Not unless nVidia can convince Microsoft to start selling multi-arch Windows again. You seem to be forgetting that producing x86 chips requires a license...
 
That's true to an extent. Of course final prices will make the products appear as more or less appealing to the final consumer, but it doesn't hide the fact that NVIDIA is competing performance and feature wise against lower cost parts from the competition, nor using 3 generations old chips to fill every market segment under the high end.

As an example, the final pricings of G200 products and RV770 products has made both sides more or less equally atractive to consumers, because you have similarly featured cards for a similar price tag. That's all a consumer needs to know to decide what videocard should buy.

But that doesn't mean all this wasn't a hard hit in the **** to NVIDIA. AMD graphics division (ATi) has had ~8% losses, while NVIDIA graphics division has had ~48% losses (or something similar, I read it but I don't remember where...).
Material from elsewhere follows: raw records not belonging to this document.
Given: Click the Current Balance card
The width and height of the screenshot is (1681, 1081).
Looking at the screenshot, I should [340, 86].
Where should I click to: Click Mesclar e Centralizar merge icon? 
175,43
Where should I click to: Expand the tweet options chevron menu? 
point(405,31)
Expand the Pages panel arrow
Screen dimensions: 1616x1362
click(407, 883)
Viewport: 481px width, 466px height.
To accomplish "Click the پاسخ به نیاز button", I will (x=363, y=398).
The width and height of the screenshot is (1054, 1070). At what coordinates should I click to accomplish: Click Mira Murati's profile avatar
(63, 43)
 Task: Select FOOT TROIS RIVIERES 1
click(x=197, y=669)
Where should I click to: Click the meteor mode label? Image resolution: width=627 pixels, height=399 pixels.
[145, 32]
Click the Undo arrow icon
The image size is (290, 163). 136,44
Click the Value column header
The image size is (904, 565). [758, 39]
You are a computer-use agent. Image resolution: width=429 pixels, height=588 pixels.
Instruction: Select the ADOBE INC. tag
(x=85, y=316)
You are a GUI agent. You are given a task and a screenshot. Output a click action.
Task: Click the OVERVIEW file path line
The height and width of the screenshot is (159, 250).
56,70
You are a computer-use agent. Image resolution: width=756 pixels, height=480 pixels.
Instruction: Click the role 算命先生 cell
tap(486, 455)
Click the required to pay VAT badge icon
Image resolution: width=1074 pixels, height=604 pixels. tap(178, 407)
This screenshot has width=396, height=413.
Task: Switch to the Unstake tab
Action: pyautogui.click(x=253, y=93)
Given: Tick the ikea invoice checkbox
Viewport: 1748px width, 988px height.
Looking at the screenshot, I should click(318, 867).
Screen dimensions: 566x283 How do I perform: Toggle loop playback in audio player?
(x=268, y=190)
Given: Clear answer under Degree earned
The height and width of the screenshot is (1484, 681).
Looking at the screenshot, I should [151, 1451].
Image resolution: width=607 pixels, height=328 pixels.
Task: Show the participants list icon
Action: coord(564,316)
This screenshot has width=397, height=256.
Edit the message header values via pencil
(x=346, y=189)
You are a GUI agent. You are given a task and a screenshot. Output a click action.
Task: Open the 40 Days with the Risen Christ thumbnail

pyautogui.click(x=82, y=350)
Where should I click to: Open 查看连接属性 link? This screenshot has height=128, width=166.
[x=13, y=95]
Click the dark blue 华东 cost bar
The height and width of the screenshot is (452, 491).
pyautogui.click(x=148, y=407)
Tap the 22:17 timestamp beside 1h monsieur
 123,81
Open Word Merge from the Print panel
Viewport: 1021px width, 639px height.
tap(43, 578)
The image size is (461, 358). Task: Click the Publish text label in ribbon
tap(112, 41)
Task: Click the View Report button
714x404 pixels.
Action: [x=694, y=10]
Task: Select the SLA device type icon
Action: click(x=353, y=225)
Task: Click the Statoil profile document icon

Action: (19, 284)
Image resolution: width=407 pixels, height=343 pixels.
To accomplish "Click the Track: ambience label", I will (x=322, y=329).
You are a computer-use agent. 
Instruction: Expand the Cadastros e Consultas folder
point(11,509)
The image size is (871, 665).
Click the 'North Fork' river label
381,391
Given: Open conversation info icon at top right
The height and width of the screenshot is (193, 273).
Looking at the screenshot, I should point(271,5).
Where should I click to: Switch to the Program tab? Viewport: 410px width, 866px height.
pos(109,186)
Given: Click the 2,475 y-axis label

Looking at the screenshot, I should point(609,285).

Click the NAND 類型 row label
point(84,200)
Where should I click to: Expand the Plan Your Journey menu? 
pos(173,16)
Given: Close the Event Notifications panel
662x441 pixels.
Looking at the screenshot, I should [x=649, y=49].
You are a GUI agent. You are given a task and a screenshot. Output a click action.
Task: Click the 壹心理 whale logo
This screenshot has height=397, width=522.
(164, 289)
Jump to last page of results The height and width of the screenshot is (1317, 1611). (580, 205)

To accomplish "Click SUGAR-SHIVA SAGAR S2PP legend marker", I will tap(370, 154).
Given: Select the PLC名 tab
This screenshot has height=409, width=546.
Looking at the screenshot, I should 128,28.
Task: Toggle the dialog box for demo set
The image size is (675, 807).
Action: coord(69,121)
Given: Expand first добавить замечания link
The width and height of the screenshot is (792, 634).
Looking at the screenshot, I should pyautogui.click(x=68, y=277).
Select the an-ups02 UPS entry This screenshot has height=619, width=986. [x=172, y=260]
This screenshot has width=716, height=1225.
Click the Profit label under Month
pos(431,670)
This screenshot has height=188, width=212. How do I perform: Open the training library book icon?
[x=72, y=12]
I don't think that we're seeing a much better features : price product from ATi than from NVIDIA any time soon. Even if it implies price drops or whatever, NVIDIA is going to compete with a product of similar value in every market segment. Even if it implies to sacrifice revenues, they have to keep their marketshare.

The fact is that I don't see the arrival of the new ATi chips improving things for the green guys... I honestly hope that G300 and R800 architectures bring some balance to the battle, but until then, I suppose it's a hard time for NVIDIA...

******

EDIT: I think I didn't understand well what you're saying with my first read. Now I think that you mean that the negative to drop prices from ATi partners can save another price dropping from NVIDIA, specially if they price the HD4890 accordingly instead of against GTX260 (which seems to be the AMD intention), giving them a not so hard and stressing time. I fully agree with that.